__INFORMATION SHOWN__.
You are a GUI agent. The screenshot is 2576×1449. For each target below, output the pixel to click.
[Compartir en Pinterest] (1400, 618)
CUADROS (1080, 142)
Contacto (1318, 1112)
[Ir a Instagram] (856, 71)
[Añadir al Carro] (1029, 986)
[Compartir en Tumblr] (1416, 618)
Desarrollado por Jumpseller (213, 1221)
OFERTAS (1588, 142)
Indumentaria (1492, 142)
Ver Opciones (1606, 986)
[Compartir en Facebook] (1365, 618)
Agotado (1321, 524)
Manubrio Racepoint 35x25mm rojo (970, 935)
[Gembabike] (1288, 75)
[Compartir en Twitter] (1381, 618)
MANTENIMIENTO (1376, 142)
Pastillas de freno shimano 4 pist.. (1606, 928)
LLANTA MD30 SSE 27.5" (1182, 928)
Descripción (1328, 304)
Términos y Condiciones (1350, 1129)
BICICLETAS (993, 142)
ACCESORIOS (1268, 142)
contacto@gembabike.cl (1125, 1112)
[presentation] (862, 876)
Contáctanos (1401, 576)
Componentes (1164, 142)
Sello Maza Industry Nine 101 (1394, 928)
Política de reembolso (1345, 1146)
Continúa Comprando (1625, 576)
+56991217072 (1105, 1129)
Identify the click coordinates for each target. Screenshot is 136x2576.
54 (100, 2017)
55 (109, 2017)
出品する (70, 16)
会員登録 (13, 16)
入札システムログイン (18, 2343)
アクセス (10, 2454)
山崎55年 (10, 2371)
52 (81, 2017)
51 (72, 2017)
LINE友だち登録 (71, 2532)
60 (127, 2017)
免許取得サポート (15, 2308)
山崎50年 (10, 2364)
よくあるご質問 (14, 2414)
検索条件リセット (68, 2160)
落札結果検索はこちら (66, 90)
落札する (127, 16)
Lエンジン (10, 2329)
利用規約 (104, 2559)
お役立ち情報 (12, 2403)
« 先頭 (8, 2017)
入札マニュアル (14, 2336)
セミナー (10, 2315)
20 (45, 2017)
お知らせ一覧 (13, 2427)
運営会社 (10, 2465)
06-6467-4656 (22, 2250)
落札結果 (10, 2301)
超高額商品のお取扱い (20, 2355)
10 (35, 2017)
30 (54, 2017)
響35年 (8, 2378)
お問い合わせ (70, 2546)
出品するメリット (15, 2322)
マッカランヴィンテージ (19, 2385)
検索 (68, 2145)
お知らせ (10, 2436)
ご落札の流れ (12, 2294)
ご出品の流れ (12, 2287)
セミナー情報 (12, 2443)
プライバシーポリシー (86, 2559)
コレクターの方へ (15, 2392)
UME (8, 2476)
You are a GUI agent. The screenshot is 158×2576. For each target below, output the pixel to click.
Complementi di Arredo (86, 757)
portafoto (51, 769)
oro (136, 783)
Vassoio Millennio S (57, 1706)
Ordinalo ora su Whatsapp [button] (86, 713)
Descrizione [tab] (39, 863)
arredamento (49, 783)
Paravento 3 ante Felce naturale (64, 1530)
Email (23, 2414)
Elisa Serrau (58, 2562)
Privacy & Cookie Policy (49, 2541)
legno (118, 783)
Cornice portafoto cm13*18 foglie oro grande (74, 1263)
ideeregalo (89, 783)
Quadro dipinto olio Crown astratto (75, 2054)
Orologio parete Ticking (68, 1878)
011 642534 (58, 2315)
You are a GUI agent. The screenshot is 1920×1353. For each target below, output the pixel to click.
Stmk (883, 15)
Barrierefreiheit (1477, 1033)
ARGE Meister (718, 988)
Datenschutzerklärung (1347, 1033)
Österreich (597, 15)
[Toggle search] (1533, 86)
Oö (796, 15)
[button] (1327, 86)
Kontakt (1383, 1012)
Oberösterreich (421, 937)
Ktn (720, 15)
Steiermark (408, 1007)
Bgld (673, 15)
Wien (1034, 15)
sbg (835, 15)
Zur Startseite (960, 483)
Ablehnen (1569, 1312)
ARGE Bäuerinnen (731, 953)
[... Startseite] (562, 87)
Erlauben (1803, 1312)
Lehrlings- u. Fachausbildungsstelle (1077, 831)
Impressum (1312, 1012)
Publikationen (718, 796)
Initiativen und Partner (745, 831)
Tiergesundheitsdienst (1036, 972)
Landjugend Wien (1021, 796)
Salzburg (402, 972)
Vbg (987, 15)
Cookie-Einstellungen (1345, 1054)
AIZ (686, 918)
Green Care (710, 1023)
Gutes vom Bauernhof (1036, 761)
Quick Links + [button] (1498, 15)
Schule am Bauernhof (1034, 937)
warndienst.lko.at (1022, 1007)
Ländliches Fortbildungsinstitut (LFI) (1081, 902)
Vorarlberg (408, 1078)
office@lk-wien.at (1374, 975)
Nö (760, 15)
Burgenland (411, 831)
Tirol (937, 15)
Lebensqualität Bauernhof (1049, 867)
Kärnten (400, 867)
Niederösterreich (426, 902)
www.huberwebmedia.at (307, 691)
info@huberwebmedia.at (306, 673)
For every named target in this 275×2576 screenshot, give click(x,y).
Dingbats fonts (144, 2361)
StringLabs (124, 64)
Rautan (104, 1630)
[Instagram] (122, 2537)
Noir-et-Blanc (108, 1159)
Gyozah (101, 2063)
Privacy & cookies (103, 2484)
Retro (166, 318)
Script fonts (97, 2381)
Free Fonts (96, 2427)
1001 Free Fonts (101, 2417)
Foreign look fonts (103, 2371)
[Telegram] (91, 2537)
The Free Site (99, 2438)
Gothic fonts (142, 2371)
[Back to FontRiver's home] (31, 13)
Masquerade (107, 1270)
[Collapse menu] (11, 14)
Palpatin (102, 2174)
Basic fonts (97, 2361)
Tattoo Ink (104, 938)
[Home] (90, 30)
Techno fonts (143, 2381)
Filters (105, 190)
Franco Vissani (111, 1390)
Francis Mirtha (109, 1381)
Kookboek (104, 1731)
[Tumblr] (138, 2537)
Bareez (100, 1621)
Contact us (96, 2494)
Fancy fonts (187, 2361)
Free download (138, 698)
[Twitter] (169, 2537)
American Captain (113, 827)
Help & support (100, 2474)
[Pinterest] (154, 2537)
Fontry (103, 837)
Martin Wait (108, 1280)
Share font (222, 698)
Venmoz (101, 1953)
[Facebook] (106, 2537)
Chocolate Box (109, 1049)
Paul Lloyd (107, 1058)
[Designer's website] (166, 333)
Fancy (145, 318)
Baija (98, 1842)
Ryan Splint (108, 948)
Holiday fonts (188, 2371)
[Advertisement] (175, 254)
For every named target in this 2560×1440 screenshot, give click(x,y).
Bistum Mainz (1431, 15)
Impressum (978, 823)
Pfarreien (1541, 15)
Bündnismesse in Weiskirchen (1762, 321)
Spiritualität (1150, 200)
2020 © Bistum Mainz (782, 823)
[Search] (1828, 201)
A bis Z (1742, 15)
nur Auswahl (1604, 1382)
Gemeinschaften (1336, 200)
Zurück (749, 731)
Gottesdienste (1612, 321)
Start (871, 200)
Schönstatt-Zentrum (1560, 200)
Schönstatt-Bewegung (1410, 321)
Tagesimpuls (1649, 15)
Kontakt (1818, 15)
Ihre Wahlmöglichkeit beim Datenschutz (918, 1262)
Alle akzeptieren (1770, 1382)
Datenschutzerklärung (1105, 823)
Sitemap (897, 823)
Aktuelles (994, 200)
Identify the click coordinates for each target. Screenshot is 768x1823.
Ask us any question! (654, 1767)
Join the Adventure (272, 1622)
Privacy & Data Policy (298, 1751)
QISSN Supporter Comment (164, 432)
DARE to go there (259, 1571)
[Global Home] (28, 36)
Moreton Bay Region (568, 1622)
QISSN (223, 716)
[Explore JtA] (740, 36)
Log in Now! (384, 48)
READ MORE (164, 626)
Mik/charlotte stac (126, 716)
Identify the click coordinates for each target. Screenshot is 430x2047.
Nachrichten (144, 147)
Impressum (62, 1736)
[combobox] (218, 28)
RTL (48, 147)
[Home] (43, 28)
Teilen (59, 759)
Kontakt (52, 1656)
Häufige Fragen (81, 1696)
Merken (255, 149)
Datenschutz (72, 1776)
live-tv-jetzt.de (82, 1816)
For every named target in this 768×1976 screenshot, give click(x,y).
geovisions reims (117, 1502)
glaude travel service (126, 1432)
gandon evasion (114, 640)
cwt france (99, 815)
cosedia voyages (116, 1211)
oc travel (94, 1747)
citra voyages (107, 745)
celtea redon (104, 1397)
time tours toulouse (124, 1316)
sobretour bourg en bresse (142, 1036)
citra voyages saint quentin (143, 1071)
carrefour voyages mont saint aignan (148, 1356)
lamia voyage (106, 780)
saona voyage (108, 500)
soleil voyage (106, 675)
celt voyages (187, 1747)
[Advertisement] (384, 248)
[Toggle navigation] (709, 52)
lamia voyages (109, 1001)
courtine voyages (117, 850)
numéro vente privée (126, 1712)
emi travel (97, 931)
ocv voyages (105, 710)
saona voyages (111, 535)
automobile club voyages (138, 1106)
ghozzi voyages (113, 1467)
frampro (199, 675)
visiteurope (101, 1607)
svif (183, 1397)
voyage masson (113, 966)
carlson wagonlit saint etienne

__WHAT IS REQUIRED__. Transcribe the listing above line for line, from the first line to the line containing "Política de reembolso (1345, 1146)", inclusive, with no other lines.

__RESPONSE FOR THIS EXERCISE__.
You are a GUI agent. The screenshot is 2576×1449. For each target below, output the pixel to click.
[Compartir en Pinterest] (1400, 618)
CUADROS (1080, 142)
Contacto (1318, 1112)
[Ir a Instagram] (856, 71)
[Añadir al Carro] (1029, 986)
[Compartir en Tumblr] (1416, 618)
Desarrollado por Jumpseller (213, 1221)
OFERTAS (1588, 142)
Indumentaria (1492, 142)
Ver Opciones (1606, 986)
[Compartir en Facebook] (1365, 618)
Agotado (1321, 524)
Manubrio Racepoint 35x25mm rojo (970, 935)
[Gembabike] (1288, 75)
[Compartir en Twitter] (1381, 618)
MANTENIMIENTO (1376, 142)
Pastillas de freno shimano 4 pist.. (1606, 928)
LLANTA MD30 SSE 27.5" (1182, 928)
Descripción (1328, 304)
Términos y Condiciones (1350, 1129)
BICICLETAS (993, 142)
ACCESORIOS (1268, 142)
contacto@gembabike.cl (1125, 1112)
[presentation] (862, 876)
Contáctanos (1401, 576)
Componentes (1164, 142)
Sello Maza Industry Nine 101 (1394, 928)
Política de reembolso (1345, 1146)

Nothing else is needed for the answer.